Not everyone is management material
At the risk of making a severely career-limiting statement, I'm not management material.
The last thing I want to do is manage people - I can barely manage myself. I strongly believe that being able to manage other people is a skill in itself. You might be good at your job, but that doesn't mean you can direct others.
I do like it when colleagues and work friends ask me for advice about their careers or something that's happening in their work life. But I definitely don't want to be responsible for disciplining people and motivating them.
And I'd rather poke my eye out than have to listen to mind-numbingly petty grumbles and adjudicate office spats. In my book, that's a complete waste of time.
So this week, I've compiled a list of attributes I think you need to have to be a top manager.
Spoiler alert: it doesn't include having a degree from Harvard, an innate ability to get ahead by stepping on others or a propensity to stick around in a company for so long eventually they have to promote you to management.
Trust your staff to do the job they were hired to do
There's nothing more annoying than your manager doing your job for you - obviously because they think you're a moron who should probably never have graduated from kindergarten. The best managers trust that their staff know what they're doing and will let them sort things out for themselves. They also cultivate an environment so that people know when to ask for help if they need it.
Nathan Schokker runs facilities management business Talio. He once had a situation in which there was a communication breakdown with a client over cleaning of and repairs to the client's property. Repeated back and forths with the client couldn't resolve the situation.
So, rather than becoming directly involved himself, Nathan eventually got his staff to work out exactly what the client was unhappy about and they fixed it. The client was delighted and his people no doubt received a morale boost as well.
Don't be afraid of conflict
I genuinely believe that conflict is healthy and a normal part of life. It happens all the time in the workplace and the best managers know this, don't try to pretend it's not happening and face it head on.
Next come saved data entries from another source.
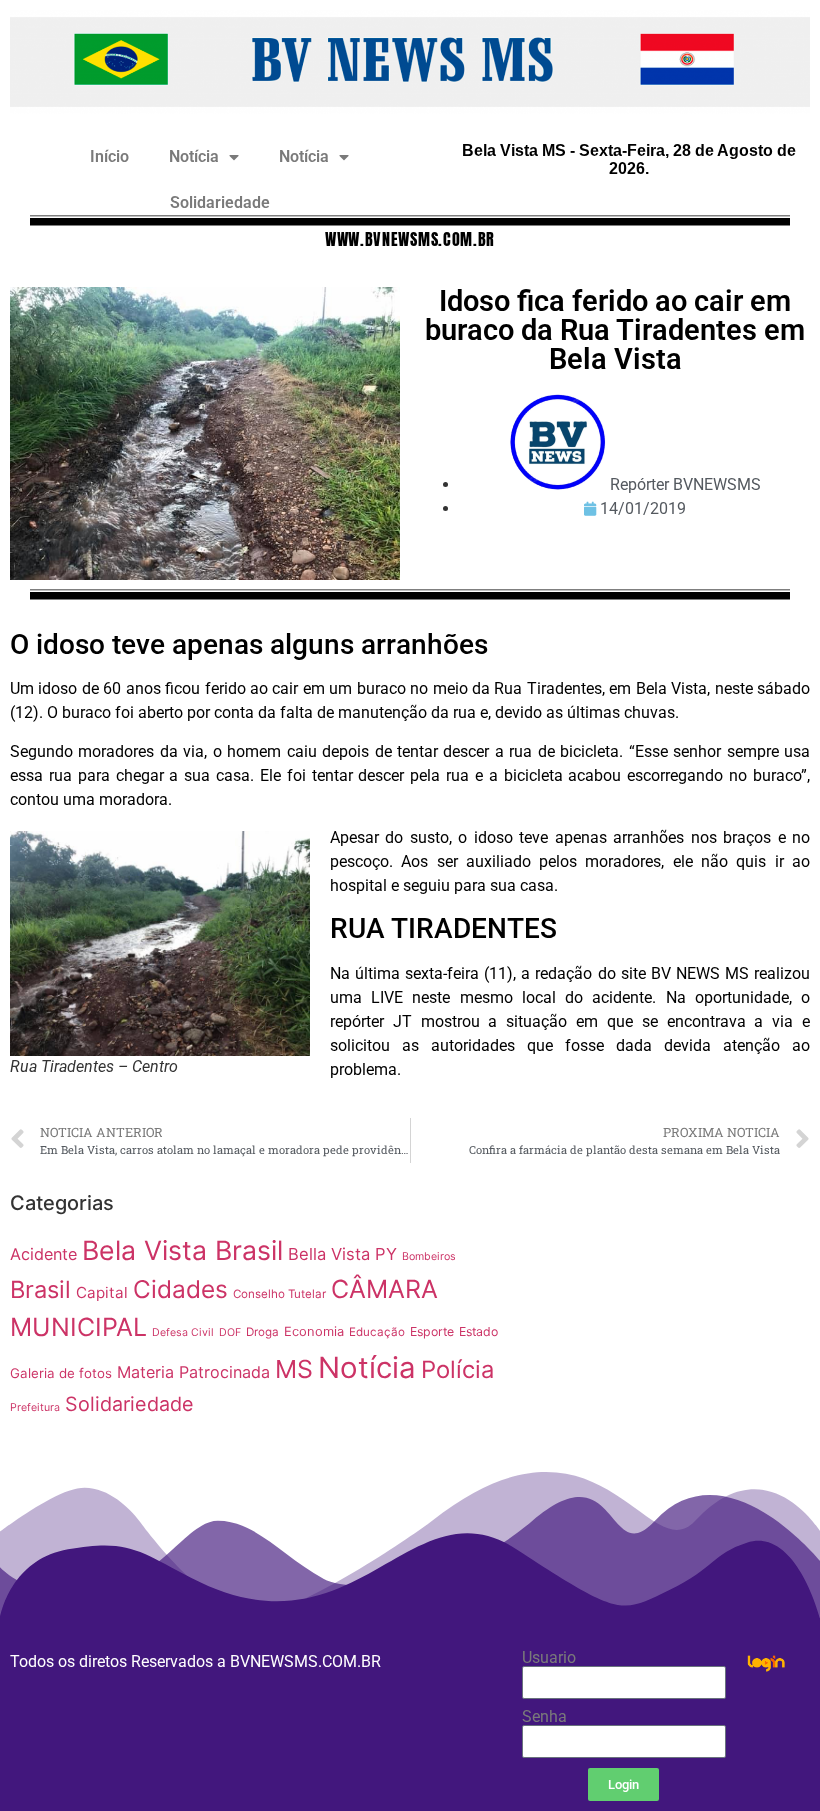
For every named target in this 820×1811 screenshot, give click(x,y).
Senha (544, 1717)
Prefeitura (35, 1407)
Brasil (40, 1289)
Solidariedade (220, 202)
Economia (314, 1331)
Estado (478, 1331)
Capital (102, 1292)
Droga (262, 1332)
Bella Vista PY (342, 1254)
I remember fighting with a designer at one job, no doubt about something petty given I can't even remember what the disagreement was about.
My boss pulled us both into a meeting room and gave us a chance to vent. That was all that was needed to diffuse the situation. The best managers give both sides an opportunity to say their piece and then encourage each party to kiss and make up. (Figuratively, not literally - you don't want HR involved.)
Know when to apologise
Another time I felt completely overwhelmed by work when my boss decided it would be a great idea to launch a new newsletter for the business and that I'd be the perfect person to run the project. I'm not proud to say I might have had a tantrum in response. Anyway, the following day, my boss called me into the office, apologised to me - when he need not have, given there's no excuse for hissy fits - and recognised I was already under a lot of pressure. There was no more mention of the newsletter after that.
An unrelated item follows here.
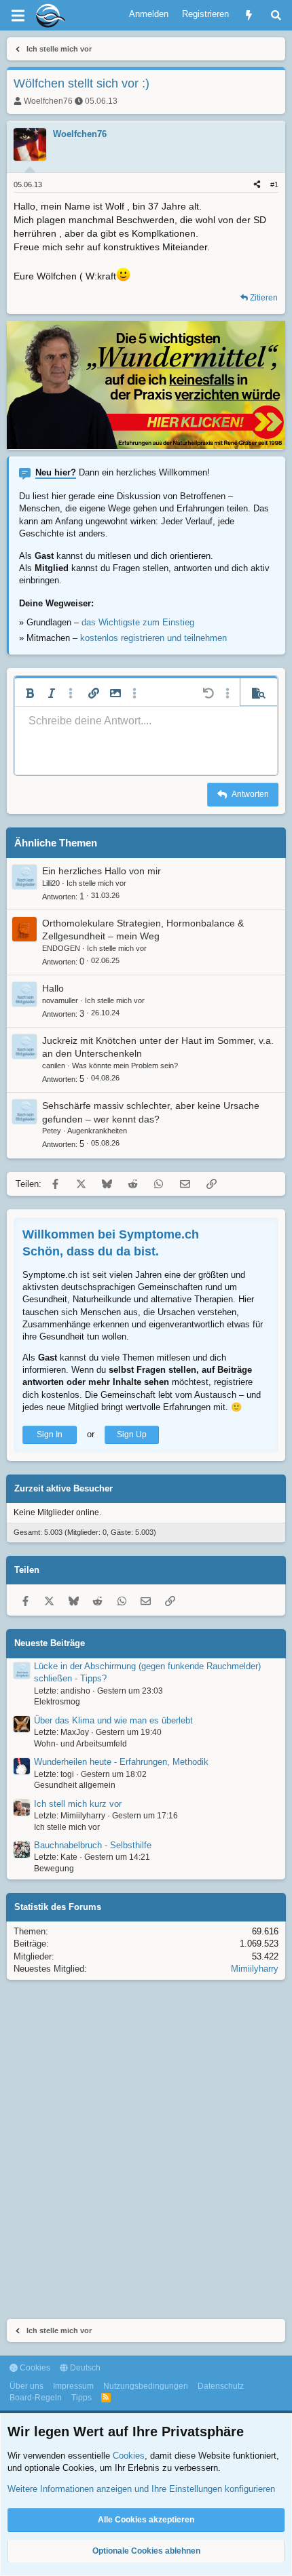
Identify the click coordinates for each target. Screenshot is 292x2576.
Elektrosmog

Mucho respeto. His actions won an admirer for life.
As Tony Gleeson, executive general manager with the Australian Institute of Management says, "a good indicator as to whether you are management material is knowing that you are not always right. You are not management material if you don't enjoy working with people. You are not management material if you don't have leadership skills or want to learn leadership skills.
"And you won't make it to management if you don't have communication skills and emotional intelligence. A good manager needs to be able to converse with everybody from the person on the shop floor to top level executives," he adds.
Be prepared to promote people
My first job when I came back from kicking it around Europe after uni was at a very small PR firm. I thought it would be a good stepping stone to doing what I really wanted, which was write full time. Problem was the owner was the only person who was allowed to do any writing.
Although I was grateful to have a job, I knew that I'd be outta there as soon as another opportunity came along that would mean I could write. And that's exactly what happened. The owner was shocked when I resigned - she thought I'd stick around for a decade or more until she deigned to give me some responsibility. Wrong.
So what have I learned from all this? Above all, you need to be human if you're a manager. You need to understand that your staff are people with foibles and failings - and great points too.
You have to let them do their thing and figure stuff out for themselves. You need to be prepared to listen when the cat dies, and you need to turn a blind eye (nose?) when they turn up covered in baby spew.
And - this has got to be the worst part of the job - sometimes you're going to have to fire people for poor performance.
It's not for me, but if that sounds like you, I take my hat off to you.